● **Objetivo del ejercicio**: En el texto sobre la rutina de magia, ¿qué aparece al abrir la cacerola donde se quemaron las tiras de papel? Responde en pocas palabras, por favor.

Se saca de la galera un ratoncito que apodamos "caco" (Judy racon) comentando que al mismo le encantan las flores, por eso aparece cada vez que se esta en presencia de las mismas, Caco empieza a descontrolarce para todos lados, moviendose de aqui para alla y haciendo de la presentacion un toque humoristico y gracioso. Se saca de escena a caco mientras nuestra ayudanta nos alcanza un clasificado , una jarra con agua y un vaso de vidrio. Agregamos que a Caco lo Compramos atraves de los clasificados y que a quien no conociera que es un diario, puede pasar a examinarlo... una vez que los niños han revisado el diario se le pide a un voluntario que elija un carton entre 20 donde hay dibujados diferentes frutas, que se lo meustre a sus demas compañeros y que lo sostenga bien fuerte boca abajo de modo que yo no pueda ver que fruta eligio, se vierte el agua dentro de el diario diciendo que siendo el diario del mago, el diario tambien es magico, y no quedara ni un solo rastro de agua... y es asi como se gira 360° comprovando que noc ae ni una sola gota, y se hojean las hojas mostrando que el agua had esaparecido, se le dice al niño que diga bien fuerte la fruta escojida y que la voltee para que todos podamos verla, mientras en el vaso vertimos del diario el liquido que anteriormente habia desaparecido, pero esta vez ha aparecido EN JUGO DE NARANJA!!! nos bebemos el jugo del vaso, nos secamos la bocacon una servilleta y a sorpresa del publico infantil comenzamos a masticar el papel, luego de unos segundos el pedacito introducido en la boca, se convierte en una larga tira de metros y metros de papel, [Rizas y aplausos de los niños] las largas tiras de papel las colocamos en una cacerola vacia, en done prendemos un fosforo y quemamos el papel, tapamos y al abrir aparece una paloma blanca. Como cierre final de la rutina se le entrega una varita de obsequio al cumpleañero diciendole "tengo la intension de regalarle mi varita" y cuando este va a tomarla decimos "pero solo la intension por que es lo unico que tengo..." nuevamente rizas y carcajadas por parte del publico y para dejar feliz al niño se muestra la varita pidiendo la atension del salon, y en un flash esta se transforma en una diploma en el que se le agradece por su participasion y se le decea feliz cumpleaños. Y se le regala una figura hecha en globo...

Extra:
Para los adultos del salon:
se enseña un baston y una bolsa, la bolsa se infla, y golpea fuertemente saliendo de ellas muchas plumas mientras el mago acota "es lamentable pero es la unica paloma que nos quedaba para el resto del show". El baston se lleva consigo a cada una de las mesas por las que pasamos, haciendo pequeños efectos de cartomagia, entre ellos: "La ambisiosa" (Una carta elegida libremente por el espectador en distintas ocasiones luego de ponerse en el medio de la baraja sube hasta arriba del mazo.) ; "La baraja invisible" (Un naipe pensado libremente por el espectador aparece invertido en la baraja al contrario de las otras 51 naipes que estan mirando hacia arriba.) y "El rising card" (Un naipe libremente elegido por el espectador y colocado en el medio de la baraja sale misteriosamente solo hacia arriba.) y como final de Show se ahce desaparecer el baston que llevamos nosotros durante los efectos.

Filas del conjunto de datos
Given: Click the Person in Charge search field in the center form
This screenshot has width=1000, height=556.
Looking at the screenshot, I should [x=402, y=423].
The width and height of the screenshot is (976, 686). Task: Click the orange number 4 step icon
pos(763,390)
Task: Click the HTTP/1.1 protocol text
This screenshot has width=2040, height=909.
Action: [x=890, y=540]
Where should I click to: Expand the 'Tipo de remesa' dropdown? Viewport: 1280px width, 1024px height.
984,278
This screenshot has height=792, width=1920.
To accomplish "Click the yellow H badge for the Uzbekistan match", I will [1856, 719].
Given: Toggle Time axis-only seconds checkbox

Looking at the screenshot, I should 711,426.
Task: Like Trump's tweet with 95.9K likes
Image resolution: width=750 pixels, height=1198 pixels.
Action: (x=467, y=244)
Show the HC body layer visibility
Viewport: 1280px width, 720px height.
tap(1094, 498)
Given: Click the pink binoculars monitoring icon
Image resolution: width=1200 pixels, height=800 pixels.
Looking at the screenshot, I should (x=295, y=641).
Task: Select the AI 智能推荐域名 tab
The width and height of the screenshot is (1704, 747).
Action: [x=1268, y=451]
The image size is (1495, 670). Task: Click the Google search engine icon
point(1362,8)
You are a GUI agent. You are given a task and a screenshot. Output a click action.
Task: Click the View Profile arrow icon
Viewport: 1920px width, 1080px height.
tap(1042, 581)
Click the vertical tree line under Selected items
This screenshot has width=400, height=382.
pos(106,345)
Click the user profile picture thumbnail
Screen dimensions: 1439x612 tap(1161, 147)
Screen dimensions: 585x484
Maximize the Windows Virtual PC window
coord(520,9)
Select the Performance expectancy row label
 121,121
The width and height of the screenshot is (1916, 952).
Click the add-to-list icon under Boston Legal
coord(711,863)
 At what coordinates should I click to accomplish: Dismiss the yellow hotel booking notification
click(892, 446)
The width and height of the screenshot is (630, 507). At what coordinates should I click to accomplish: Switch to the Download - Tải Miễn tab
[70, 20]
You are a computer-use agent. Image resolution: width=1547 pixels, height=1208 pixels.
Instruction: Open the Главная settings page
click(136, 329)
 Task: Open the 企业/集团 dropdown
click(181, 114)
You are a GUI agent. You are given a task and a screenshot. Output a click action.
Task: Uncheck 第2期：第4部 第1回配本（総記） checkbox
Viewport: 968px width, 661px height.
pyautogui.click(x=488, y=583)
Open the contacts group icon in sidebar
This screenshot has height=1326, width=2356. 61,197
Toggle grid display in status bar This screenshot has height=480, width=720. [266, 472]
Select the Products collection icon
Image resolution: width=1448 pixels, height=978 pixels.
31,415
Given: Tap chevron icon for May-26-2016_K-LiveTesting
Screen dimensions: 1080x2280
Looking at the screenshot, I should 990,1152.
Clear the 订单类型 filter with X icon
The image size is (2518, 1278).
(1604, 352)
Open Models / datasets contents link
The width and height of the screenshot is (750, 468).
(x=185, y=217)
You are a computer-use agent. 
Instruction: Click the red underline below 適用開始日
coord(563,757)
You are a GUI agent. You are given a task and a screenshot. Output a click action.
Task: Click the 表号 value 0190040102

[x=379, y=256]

● **La solución**: Una paloma blanca.